In the years after 1932, the state worked diligently on secondary roads. In 1932, there were only 2000 mi of hard-surfaced secondary roads, out of almost 36000 mi. By 1972, there were only 400 mi of unpaved secondary roads in Virginia's system.

The state's secondary roads system had also grown by 30% from its original size, despite the large geographical areas (and miles of roadway) lost over the years to expanding and additional independent cities and incorporated towns. In the years from 1952 to 1976, virtually all of the counties in the extreme southeastern portion of the state in the Hampton Roads region became consolidated into independent cities; Princess Anne County, Norfolk County, Nansemond County, Elizabeth City County, and Warwick County all became extinct, although as previously noted, Warwick County was never in the state secondary road system, and the areas of Suffolk that had been Nansemond County received a special exception to stay in the system for an additional 30 years, which ended in 2006. In most other areas of the state, additional towns became incorporated and/or converted to independent city status, and both groups grew in territory, primarily through annexations, such as large portions of Chesterfield County that were annexed by the City of Richmond in 1944 and 1970.

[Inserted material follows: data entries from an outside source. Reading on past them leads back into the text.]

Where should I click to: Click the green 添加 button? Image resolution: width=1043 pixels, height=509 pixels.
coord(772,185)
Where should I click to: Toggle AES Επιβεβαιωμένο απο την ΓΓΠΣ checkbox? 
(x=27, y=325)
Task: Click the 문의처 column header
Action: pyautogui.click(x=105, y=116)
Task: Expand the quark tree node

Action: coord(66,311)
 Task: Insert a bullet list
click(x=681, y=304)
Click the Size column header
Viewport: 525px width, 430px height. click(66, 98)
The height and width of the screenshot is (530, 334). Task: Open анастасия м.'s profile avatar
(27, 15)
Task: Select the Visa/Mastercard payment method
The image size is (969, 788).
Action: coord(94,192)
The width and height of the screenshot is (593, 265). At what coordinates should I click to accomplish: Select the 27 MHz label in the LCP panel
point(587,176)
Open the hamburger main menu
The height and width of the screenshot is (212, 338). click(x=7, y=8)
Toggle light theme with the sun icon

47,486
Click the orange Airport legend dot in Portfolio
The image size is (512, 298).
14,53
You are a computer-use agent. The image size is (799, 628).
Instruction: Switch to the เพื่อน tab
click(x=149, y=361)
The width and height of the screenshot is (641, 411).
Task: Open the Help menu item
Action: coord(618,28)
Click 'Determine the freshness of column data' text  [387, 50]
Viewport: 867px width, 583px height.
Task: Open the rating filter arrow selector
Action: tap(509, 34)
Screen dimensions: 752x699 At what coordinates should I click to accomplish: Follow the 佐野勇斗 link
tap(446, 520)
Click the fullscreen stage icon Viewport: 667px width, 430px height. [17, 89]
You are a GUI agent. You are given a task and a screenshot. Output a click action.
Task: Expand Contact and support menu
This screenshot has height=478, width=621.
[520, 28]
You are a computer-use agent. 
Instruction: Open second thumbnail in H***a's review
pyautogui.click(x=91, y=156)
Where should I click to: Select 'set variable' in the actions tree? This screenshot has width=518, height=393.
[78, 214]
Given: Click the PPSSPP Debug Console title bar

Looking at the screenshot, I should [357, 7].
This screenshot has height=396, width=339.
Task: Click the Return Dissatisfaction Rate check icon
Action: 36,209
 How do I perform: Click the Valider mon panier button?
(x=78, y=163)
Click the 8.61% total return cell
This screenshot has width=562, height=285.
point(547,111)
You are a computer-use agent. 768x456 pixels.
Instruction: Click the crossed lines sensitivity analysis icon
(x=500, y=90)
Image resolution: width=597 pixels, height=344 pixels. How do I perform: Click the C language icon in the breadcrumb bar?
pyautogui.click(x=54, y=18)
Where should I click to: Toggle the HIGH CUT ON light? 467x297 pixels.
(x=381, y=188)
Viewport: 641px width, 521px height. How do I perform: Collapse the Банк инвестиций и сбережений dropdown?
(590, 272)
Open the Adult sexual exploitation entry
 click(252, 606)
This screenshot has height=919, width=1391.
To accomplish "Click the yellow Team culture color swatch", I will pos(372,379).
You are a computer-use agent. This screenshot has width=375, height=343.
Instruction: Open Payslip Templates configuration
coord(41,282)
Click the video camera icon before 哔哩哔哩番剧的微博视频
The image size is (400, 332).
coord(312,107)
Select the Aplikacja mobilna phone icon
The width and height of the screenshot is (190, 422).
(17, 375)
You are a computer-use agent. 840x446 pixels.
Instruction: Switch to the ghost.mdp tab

However, despite VDOT's (and its predecessor agencies') accomplishments, the relationship between the counties and the state highway officials since 1932 has always been somewhat strained. The 1932 Act took not only financial responsibility from the counties and transferred it to the state, but power and authority as well. Under the Code of Virginia, as amended, "The Boards of Supervisors or other governing bodies...shall have no control, supervision, management, and jurisdiction over...the secondary system of state highways" (§33.1-69).

==Considering changes in structure, local control==
Late in the 20th century, the problems inherent in this arrangement became especially apparent with regards to the secondary roads system in many fast-growing suburban counties outside incorporated towns and cities. A state-sponsored study in 1998 focusing on 14 of the fastest-growing counties identified such issues as drainage, speed limits, and planning and coordination of roads with development as those local leaders felt should be within their ability to control, while the authority to do so was in fact, held by a state agency instead. Citizens seeking accountability, accused both the various county and VDOT officials of finger-pointing. According to the report, "Such an arrangement is unusual among the 50 states."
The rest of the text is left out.